▶ Yapılacak İşlemler
- A) Abdal Musa gezisini anlatan metne göre aşağıdaki soruları yanıtlayınız:
(i) Yola Abdal Musa etkinliğinden kaç gün önce çıkılıyor?
(ii) Otobüs yolculuğu sırasında yazar daha çok kiminle sohbet ediyor?
(iii) Hasan Dede Türbesi hangi köyde bulunuyor?
- B) Aşağıdaki ifadelerin Abdal Musa gezisini anlatan metinle uyuşup uyuşmadığını belirtiniz. Her yanıtı, metinden tam olarak alıntılanan belirleyici sözlerle destekleyiniz:
(i) Hasan Dede Türbesi daha önce hiç ziyaret edilmemiştir.
(ii) Yolculuk otobüsle yapılmaktadır.
(iii) Gezinin amacı, inanç merkezlerini ve yaşayan inanç önderlerini ziyaret etmektir.
- C) Abdal Musa gezisini anlatan metni, kaldığı yerden devam ettiriniz.

▶ Gösterilen Metin
+--
2006’da Geziler (2.) Abdal Musa Etkinliği ve Isparta, Antalya Gezileri 20 Haziran – 2 Temmuz 2006
2006’da Geziler (2.)
AYHAN AYDIN
Abdal Musa Etkinliği ve Isparta, Antalya Gezileri
20 Haziran – 2 Temmuz 2006
20 06 2006
Bursa, İnegöl, Şehitler Köyü, Hasan Dede Ziyareti
Bu sene yapılacak Abdal Musa Anma Etkinliklerine katılmak için bu sefer etkinlikten iki gün önce hareket ediyoruz. Amacımız CEM Vakfı’ndaki dedeler ve babalarla bazı güzergahlarda inanç merkezlerini ve yaşayan inanç önderlerini ziyaret etmek. Bol muhabbetli bir otobüs yolculuğunda ben daha çok Abidin Harman Baba ile birlikte derin sohbetlere dalarak tabiatın güzellikleriyle birlikte yaşamın acılarını, hüzünlerini de harmanlayarak zaman zaman uzaklara bakıp düşüncelere dalıyorum.
İlk önce Bursa İnegöl’de Şehitler Köyü’ne yine daha önce Hakkı Saygı’yla birlikte iki kez ziyaret ettiğimiz Hasan Dede Türbesi’ne bu sefer dedeler babalarla birlikte hareket ediyoruz.
+--
▶ Veri Kümesi Kesiti
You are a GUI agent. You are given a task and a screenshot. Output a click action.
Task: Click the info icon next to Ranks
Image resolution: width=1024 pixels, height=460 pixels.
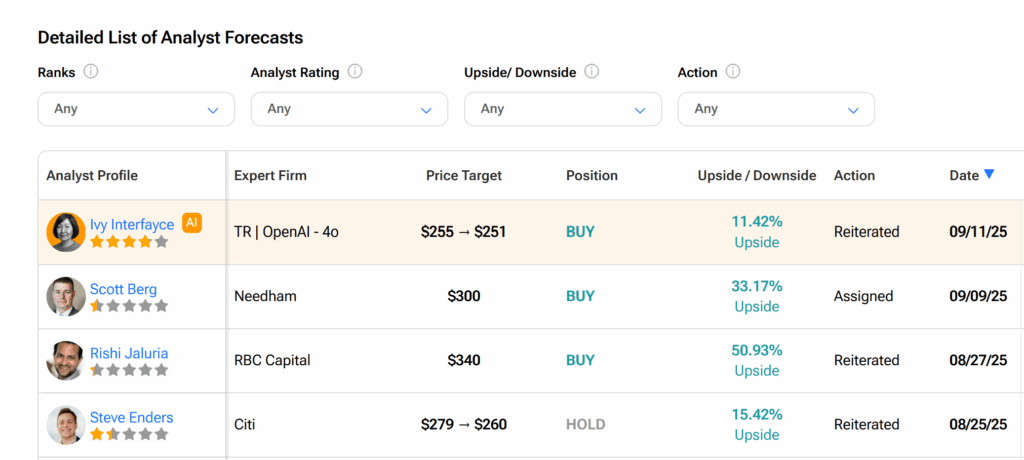click(91, 72)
+--
▶ Sıralı Yanıtlar
- A)
(i) Etkinlikten iki gün önce.
(ii) Abidin Harman Baba ile.
(iii) Bursa İnegöl'deki Şehitler Köyü'nde.

- B)
(i) Hayır: "daha önce Hakkı Saygı’yla birlikte iki kez ziyaret ettiğimiz Hasan Dede Türbesi’ne"
(ii) Evet: "Bol muhabbetli bir otobüs yolculuğunda"
(iii) Evet: "Amacımız CEM Vakfı’ndaki dedeler ve babalarla bazı güzergahlarda inanç merkezlerini ve yaşayan inanç önderlerini ziyaret etmek."

- C)
Buradaki güzellik içleri inanç dolu inanç önderlerinin okudukları Kuran ve dualarla burada yatan ereni anmak. Köylülerin bizleri ilgileri olağanüstü. Sohbetlere hemen hazırlanan kavun/karpuz, peynir ve taze ekmek kokularının bulunduğu sofralar haz kazandırıyor. Yörenin ünlü siması Nezir Erdil’le hasret gideriyoruz. Cem Tv. Ekibi önerime uyarak onunla bir söyleşi yapıyor.
Yola devam ediyoruz. Sırada Eskişehir Seyitgazi’deki Seyyid Battal Gazi ziyareti var. Yine hep birlikte okunan dualar ve Kuran bu büyük kubbeli tarihi yapıda yankılanırken yüzyıllar boyu süren büyük Alevi/Bektaşi yol katarına katılan inanç önderleri atalarıyla buluşmuş oluyorlar.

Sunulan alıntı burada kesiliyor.